## Instruções das tarefas
1: Segundo o trecho sobre desenvolvimento infantil, quem costuma sinalizar quando uma criança em idade escolar está muito aquém do esperado para a sua idade?
2: Por favor, transcreva do trecho sobre desenvolvimento infantil tudo o que vai de "Quando a criança está em" até "o desenvolvimento infantil?", sem alterar nada.

Quando a criança está em idade escolar, é comum que os professores sinalizem quando a criança está muito aquém do esperado para a sua idade dentro do grupo. Mas, se não está nessa idade, nem frequenta creche, é importante que os pais tenham um olhar de comparação. É claro que cada criança tem seu tempo, mas é importante observar que esse tempo tem um limite. Dentro do desenvolvimento infantil, a gente não pode estar muito atrasado.
7 – Quais são essas especialidades e como o trabalho em conjunto contribui para promover o desenvolvimento infantil?
O desenvolvimento infantil depende de muitas de muitas habilidades. Um profissional completo olha o paciente como um todo, em que tudo precisa estar funcionando como uma orquestra. Então, esse trabalho, às vezes, precisa ser realizado para ter o maior ganho em sua própria área, com cada profissional fazendo sua parte.

(Registros armazenados)
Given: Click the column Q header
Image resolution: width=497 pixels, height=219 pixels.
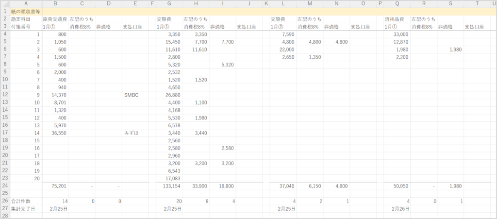Looking at the screenshot, I should (397, 3).
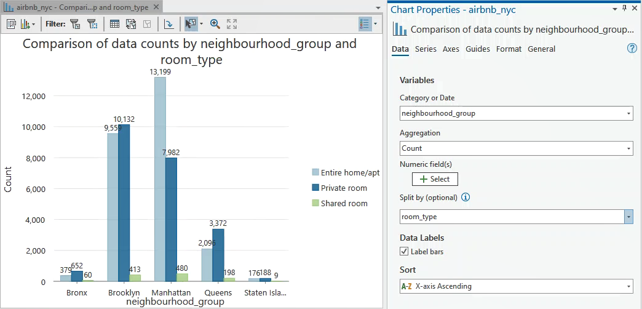Click the Rotate Chart icon

168,24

## Soluções das tarefas
1: Os professores.

2:
Quando a criança está em idade escolar, é comum que os professores sinalizem quando a criança está muito aquém do esperado para a sua idade dentro do grupo. Mas, se não está nessa idade, nem frequenta creche, é importante que os pais tenham um olhar de comparação. É claro que cada criança tem seu tempo, mas é importante observar que esse tempo tem um limite. Dentro do desenvolvimento infantil, a gente não pode estar muito atrasado.
7 – Quais são essas especialidades e como o trabalho em conjunto contribui para promover o desenvolvimento infantil?